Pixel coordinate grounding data
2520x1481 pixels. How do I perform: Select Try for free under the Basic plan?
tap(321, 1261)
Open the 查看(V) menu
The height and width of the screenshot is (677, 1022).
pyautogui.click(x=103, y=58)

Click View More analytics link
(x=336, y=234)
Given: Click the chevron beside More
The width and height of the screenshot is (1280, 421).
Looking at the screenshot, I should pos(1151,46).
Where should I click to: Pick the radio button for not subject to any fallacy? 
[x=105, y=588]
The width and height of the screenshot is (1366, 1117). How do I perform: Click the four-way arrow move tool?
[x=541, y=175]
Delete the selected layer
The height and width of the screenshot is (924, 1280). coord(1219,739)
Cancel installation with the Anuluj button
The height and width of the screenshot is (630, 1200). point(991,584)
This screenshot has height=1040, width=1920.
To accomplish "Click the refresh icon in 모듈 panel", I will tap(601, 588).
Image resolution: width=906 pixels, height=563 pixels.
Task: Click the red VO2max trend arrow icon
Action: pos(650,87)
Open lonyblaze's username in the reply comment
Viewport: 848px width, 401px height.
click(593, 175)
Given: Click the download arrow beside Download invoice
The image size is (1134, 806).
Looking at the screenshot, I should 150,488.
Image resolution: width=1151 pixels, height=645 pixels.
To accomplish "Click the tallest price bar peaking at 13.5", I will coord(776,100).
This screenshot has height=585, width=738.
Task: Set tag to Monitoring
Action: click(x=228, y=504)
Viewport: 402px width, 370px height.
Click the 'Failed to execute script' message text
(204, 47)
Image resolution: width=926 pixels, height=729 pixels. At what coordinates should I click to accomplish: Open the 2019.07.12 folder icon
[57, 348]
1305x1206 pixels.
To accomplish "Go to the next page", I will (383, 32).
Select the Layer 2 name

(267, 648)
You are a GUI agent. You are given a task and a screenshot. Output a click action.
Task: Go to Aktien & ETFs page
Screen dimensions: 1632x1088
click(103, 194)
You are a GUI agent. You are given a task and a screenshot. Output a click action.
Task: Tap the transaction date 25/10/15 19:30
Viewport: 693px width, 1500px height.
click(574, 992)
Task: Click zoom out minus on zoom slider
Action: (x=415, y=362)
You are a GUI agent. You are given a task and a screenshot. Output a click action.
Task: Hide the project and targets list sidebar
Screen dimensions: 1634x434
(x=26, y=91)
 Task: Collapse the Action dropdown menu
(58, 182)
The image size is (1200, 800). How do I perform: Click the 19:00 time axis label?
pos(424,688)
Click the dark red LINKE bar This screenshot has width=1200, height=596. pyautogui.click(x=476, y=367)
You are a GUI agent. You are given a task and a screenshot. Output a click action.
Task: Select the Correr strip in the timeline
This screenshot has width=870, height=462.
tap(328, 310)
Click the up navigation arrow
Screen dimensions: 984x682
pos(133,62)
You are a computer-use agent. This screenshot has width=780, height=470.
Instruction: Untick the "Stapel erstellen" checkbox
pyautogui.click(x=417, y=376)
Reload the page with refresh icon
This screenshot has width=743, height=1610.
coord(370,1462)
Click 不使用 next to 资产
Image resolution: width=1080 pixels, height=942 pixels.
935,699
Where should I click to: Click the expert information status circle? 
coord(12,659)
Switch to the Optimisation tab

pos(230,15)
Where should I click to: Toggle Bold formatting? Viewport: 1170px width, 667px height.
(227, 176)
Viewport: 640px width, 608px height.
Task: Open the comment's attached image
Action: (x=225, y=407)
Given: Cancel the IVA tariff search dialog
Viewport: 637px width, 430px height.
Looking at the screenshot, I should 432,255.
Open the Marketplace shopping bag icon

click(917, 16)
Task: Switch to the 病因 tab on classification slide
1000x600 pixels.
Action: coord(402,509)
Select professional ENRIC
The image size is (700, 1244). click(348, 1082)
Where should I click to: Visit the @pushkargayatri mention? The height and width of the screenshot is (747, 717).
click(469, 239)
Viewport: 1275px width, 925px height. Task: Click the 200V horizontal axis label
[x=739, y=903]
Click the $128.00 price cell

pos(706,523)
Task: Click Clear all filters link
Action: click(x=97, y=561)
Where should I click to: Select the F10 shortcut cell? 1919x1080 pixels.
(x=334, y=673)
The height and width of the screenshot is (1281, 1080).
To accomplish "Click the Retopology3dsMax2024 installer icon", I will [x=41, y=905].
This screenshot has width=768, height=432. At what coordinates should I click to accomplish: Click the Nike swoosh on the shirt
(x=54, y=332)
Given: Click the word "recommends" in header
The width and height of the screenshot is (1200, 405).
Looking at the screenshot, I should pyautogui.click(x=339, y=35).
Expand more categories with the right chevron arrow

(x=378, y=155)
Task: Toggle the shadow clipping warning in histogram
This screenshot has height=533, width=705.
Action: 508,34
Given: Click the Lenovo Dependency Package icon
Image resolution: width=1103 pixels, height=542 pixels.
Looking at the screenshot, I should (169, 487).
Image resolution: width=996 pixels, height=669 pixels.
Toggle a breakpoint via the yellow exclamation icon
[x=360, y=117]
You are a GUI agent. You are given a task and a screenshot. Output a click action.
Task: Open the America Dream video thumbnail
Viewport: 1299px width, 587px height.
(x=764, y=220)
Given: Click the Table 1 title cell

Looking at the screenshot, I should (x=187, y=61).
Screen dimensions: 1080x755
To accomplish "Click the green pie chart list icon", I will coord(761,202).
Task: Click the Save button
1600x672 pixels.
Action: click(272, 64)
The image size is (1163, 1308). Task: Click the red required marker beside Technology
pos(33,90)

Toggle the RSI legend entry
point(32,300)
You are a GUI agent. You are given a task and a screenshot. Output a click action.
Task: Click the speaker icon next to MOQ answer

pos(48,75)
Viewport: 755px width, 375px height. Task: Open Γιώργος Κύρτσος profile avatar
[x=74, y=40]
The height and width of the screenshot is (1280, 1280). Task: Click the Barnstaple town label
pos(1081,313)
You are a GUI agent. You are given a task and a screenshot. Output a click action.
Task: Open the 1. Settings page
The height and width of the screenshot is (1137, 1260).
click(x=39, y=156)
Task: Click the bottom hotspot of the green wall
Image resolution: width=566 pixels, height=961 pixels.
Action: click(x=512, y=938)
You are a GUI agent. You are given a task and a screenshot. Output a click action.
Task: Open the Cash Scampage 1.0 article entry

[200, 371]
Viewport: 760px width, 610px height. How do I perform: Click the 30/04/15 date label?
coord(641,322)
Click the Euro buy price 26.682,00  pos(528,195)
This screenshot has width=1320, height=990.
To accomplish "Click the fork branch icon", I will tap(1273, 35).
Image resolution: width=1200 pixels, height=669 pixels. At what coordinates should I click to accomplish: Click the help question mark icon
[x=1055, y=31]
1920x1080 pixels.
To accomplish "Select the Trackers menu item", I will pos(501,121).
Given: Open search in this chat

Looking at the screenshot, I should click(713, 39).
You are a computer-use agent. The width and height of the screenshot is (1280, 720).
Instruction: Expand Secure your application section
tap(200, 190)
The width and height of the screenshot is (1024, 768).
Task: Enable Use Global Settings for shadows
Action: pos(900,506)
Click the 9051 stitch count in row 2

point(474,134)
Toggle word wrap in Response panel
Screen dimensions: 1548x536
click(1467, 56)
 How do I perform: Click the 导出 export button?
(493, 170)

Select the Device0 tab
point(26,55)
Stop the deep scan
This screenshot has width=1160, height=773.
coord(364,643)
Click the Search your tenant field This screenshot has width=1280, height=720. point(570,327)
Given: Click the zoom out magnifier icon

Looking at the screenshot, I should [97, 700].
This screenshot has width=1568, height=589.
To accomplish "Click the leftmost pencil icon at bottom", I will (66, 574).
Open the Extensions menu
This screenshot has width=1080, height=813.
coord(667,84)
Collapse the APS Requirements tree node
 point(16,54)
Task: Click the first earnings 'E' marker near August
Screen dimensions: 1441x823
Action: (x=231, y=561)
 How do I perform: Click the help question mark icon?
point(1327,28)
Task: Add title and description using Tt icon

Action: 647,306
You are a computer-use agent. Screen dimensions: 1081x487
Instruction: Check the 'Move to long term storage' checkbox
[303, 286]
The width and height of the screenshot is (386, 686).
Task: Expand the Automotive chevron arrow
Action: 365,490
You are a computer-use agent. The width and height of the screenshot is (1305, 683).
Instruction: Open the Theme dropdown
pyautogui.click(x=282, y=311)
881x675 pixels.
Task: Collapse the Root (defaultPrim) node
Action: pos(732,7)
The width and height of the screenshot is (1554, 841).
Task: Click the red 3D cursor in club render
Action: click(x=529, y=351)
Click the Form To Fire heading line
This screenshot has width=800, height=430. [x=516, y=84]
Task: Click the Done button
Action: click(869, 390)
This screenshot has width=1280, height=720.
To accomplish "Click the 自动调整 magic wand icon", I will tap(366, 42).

Exercise —
For the string "bottom", return every line of the data where it appears.

Output of the exercise —
Task: Click the bottom hotspot of the green wall
To accomplish "Click the leftmost pencil icon at bottom", I will (66, 574).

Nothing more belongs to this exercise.